After the Clinton health care reforms went down in flames, both the President and Senator Kennedy, who was the top Democrat on the Senate HELP Committee, sought to salvage some part of those health reforms. Another bid for comprehensive reform was out of the question; attention shifted to incremental approaches. With the Republican majority, then spearheaded by Newt Gingrich, hostile to expansion of most domestic government programs, any reforms would have to be limited in scope, deficit-neutral, and give the states considerable flexibility.

The states lived up to their name as the "laboratories of democracy" in inspiring SCHIP. A Massachusetts initiative to cover uninsured children of the working poor inspired Senator Kennedy to introduce the legislation to create SCHIP in 1996 (with a tobacco tax to fund it). President Clinton endorsed the concept in his State of the Union address in 1997. Sen. Orrin Hatch (R-UT) co-sponsored his friend Kennedy's bill a few months later (much to the dismay of some conservative activists), citing the moral necessity of providing children with health insurance.

As enacted, the bill was a carefully constructed set of ideological compromises.

First, SCHIP gave states flexibility to design their own benefits within certain parameters. This was a compromise between creating a new federal program or expanding Medicaid, as Democrats and some Republican moderates like John Chafee of Rhode Island proposed, and a straight block grant program, as Republicans preferred.

Similarly, SCHIP's financing reflects a partisan compromise. Designed as a voluntary program with the states, Republicans insisted on a higher federal match than Medicaid provides (averaging 70% for SCHIP versus 57% for Medicaid). The bill was passed to be budget-neutral. A 43 cent-per-pack increase in the federal tobacco tax raised roughly the revenue needed to pay for the program.

Finally, SCHIP's structure was itself a compromise. To placate Republicans, the bill was designed to prevent "crowding out" of private insurance; to please Democrats, it allows federal funding to go to children from families with income above the Medicaid limit.

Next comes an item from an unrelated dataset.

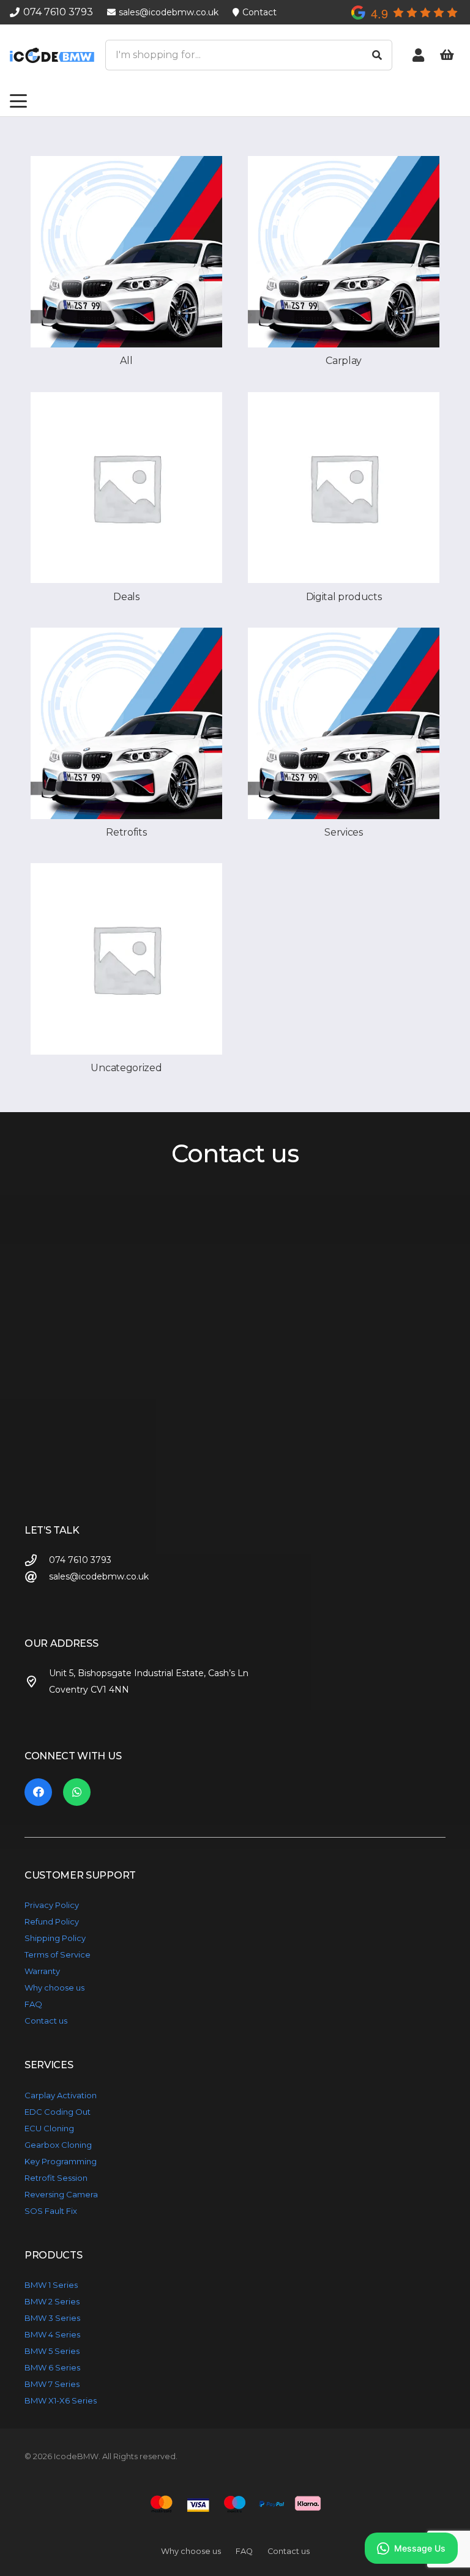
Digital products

Just as the creation of SCHIP shows the potential for bipartisan compromise, the long-running battle over extending and expanding it through 2007, 2008, and 2009 shows how easily bipartisanship can melt away. Democrats, who had recaptured control of Congress, tried to expand SCHIP with some bipartisan support in both houses (though Sen. Hatch, who was so instrumental in passing the bill in 1997, decided to oppose that approach). President Bush vetoed the bill; Congress made some changes and sent him the bill again, but again the President wielded his veto pen. SCHIP wasn't reauthorized until 2009, shortly after Barack Obama had become president.

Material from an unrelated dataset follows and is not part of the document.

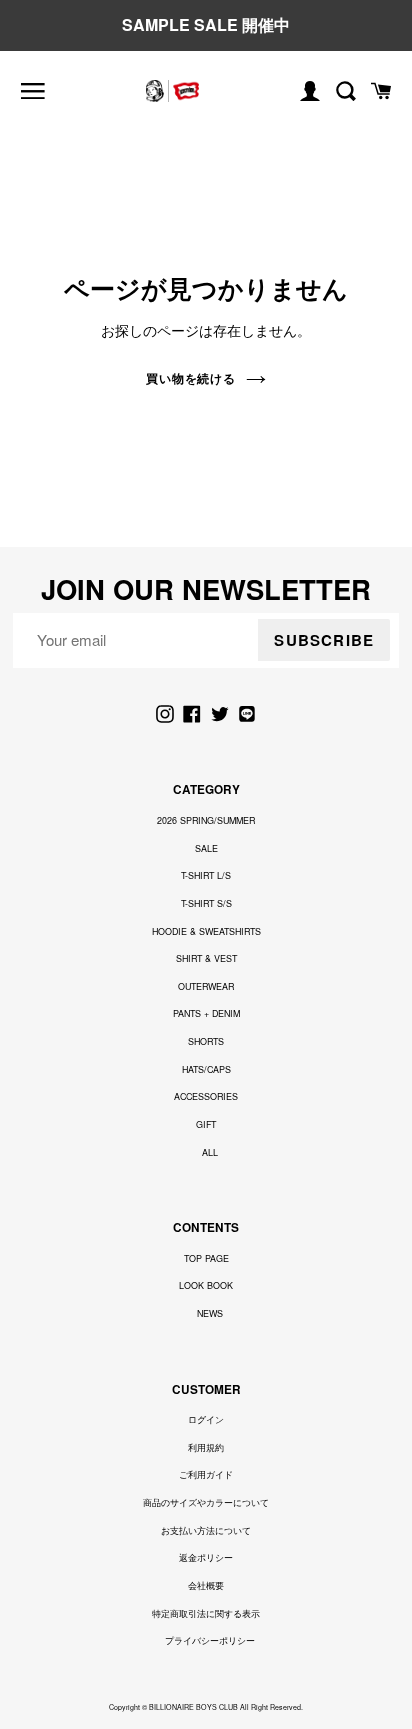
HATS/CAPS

The success of SCHIP holds several lessons for the current effort at comprehensive health reform. For a number of reasons, SCHIP was able to succeed in an intensely partisan environment of divided power. SCHIP was also driven at least as much by Congressional leadership as by the President. The current health care reform efforts parallel SCHIP's creation in this way. Though the President is fully engaged and supportive, the partisan give-and-take that ultimately shapes the bill is left to Congress.